Task list:
[A] Starting at "Growing up at" and ending after "and police custody.", reproduce that passage of the Loose Cannons text with "psychiatric hospitals" swapped for "mental health facilities".
[B] Summarize the Loose Cannons text in two sentences.
[C] Answer these questions from the Loose Cannons text:
(i) In what year did Diana's mother leave her family and the Mormon Church?
(ii) How many siblings did Diana have?
(iii) Which poem does one reviewer name as a new favorite?

Text provided:
=== Section Start ===

Diana Cannon-Ragsdale was born into a Mormon dynasty. Her father Ted Cannon was a local celebrity in Salt Lake City, and her family’s ancestors were contemporaries of Brigham Young—and they had many dark secrets to keep.
Growing up at the mercy of her mother’s depression and father’s undiagnosed schizophrenia, Diana and her five siblings were left to fend for themselves as their mom and dad rotated in and out of psychiatric hospitals and police custody.
Finally, in 1966, Diana’s mother left her family and the Mormon Church to start a new relationship with a woman, sending Diana’s father into a tailspin.
In Loose Cannons , Diana traces her rebellious 1970s girlhood—amidst her father’s multiple suicide attempts and remarriage to her mother’s sister. As she and her siblings barreled into adulthoods they weren’t ready for, they tried to rely on each other while reproducing broken relationships of their own.
Eventually, after several divorces and while raising three children of her own, Diana reconnected with her estranged mother and inherited a lifetime’s worth of her journals. After decades spent searching for answers, her mother’s writing about swingers’ parties, sexual abuse, ancient wounds and broken attempts at happiness reframed everything Diana thought she knew about her family and herself.
A debut memoir like no other, Loose Cannons is a harrowing and hilarious saga spanning more than 60 years of multigenerational trauma and dysfunction—and the spiritual power it took to overcome it all.
This memoir was something out of a movie. The author has lived through so many traumatic events, but she didn’t wallow for long in self pity; instead, she showed compassion and sought explanations for all her family’s behavior. The most interesting parts of the book were her details about growing up Mormon, and the rituals associated with being in the church. I wasn’t aware of a lot of it, so it certainly opened my eyes to some of the hypocrisy of the religion. My criticism is that it wasn’t particularly well-written and dragged on. Someone definitely told the author that her life was so unbelievable that she should write a book. While true, it could have used some tighter editing to make it more compelling. Good read nonetheless.
A memoir by a lady raised in a dysfunctional Mormon family. Well written. I think it would have more appeal for someone raised LDS or in Utah. I enjoyed it in part because I remember her father, Ted Cannon. But an interesting, easy read. The two things that came to mind when I had finished the book was my new favorite poem, Philip Larkin's "This Be the Verse" (look it up), and scriptures like Exodus 34:7, that say God will visit "the iniquity of the fathers upon the children, and upon the children’s children, unto the third and to the fourth generation." Substitute "mental illness" for "iniquity" and "parents" for "fathers," and you get the idea.
Shallow, melodramatic, amateurish. Poor me, my terrible childhood, and lost illusion of the Mormon royal family image has eaten me alive for years. Let me tell you how I failed at all my relationships, destroyed families, and raised dysfunctional children while I spend my life trying to be better than everyone around me. But alas, I found husband #4 who can keep me in cosmetic procedures, expensive clothes and lavish trips until I tire of him, find a side hustle, take half, keep whining about my horrible treatment, and move on again leaving broken people in my wake.

=== Section End ===

Data section:

=== Section Start ===

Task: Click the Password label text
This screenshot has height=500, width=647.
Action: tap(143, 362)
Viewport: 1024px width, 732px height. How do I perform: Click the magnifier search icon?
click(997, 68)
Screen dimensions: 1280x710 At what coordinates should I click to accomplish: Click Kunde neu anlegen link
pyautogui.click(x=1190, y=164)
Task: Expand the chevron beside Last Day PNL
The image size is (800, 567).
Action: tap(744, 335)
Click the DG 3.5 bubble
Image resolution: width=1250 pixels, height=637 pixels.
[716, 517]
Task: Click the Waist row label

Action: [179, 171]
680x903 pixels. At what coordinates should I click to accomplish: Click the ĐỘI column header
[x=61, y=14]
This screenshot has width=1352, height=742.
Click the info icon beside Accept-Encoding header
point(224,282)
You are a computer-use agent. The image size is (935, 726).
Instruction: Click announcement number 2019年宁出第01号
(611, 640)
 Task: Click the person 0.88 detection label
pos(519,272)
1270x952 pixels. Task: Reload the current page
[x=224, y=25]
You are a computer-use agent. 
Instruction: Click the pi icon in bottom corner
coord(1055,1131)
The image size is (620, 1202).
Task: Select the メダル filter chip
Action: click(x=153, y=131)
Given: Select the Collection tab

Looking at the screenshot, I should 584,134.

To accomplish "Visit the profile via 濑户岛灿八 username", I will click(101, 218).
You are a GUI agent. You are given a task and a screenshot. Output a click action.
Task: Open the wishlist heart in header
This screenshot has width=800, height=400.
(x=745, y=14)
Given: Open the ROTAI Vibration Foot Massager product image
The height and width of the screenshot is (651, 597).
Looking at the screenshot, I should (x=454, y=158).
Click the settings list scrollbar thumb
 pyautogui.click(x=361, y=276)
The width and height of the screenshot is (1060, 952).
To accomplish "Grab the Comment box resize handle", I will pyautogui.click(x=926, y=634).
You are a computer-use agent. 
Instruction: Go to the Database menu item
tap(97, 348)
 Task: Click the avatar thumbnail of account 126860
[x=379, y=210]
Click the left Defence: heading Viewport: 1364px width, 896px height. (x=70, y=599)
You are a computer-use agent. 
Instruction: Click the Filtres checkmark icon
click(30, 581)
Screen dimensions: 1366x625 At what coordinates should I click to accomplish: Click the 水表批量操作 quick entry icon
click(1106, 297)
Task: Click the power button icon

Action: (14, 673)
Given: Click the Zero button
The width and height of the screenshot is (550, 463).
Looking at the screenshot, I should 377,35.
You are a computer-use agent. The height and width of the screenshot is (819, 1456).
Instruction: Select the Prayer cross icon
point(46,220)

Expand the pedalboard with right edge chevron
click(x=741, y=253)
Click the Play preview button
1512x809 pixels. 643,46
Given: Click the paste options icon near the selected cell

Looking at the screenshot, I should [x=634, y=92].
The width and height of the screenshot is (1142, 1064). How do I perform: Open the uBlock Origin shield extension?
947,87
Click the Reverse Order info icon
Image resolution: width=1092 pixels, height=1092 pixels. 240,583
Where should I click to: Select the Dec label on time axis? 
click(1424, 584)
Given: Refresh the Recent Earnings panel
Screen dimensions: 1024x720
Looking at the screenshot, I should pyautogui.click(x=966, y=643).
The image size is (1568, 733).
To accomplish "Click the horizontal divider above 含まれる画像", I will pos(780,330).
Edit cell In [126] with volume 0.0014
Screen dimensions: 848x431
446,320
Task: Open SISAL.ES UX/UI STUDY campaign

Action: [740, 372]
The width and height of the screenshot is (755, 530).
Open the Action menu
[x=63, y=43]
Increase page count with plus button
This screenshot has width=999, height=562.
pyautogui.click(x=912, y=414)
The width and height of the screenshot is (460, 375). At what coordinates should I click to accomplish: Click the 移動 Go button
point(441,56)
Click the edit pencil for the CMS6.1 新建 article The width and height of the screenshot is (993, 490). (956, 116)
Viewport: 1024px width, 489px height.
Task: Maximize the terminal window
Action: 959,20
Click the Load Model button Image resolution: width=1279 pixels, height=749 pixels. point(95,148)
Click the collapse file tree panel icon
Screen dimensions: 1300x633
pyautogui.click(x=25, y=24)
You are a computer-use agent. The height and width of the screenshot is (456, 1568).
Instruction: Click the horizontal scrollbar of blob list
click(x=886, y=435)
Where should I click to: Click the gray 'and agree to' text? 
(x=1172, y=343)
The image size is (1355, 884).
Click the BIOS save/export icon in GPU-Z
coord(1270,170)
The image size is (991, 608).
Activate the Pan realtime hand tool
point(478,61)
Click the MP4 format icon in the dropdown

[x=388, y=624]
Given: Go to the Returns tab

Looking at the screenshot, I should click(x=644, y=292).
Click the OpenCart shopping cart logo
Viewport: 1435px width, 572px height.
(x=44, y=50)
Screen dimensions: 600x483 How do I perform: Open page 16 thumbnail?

=== Section End ===

Completed exercise:
[A]
Growing up at the mercy of her mother’s depression and father’s undiagnosed schizophrenia, Diana and her five siblings were left to fend for themselves as their mom and dad rotated in and out of mental health facilities and police custody.

[B] The Loose Cannons text presents a debut memoir in which Diana Cannon-Ragsdale, born into a Mormon dynasty, recounts a childhood shaped by her mother's depression and her father's undiagnosed schizophrenia, her mother's departure in 1966, and her own turbulent adulthood, until her mother's journals reframed what she thought she knew about her family and herself. The reader reviews that follow are divided: one values its glimpse into Mormon life but finds it poorly written and slow, another calls it well written and easy to read, and a third dismisses it as shallow and melodramatic.

[C]
(i) 1966
(ii) Five
(iii) Philip Larkin's "This Be the Verse"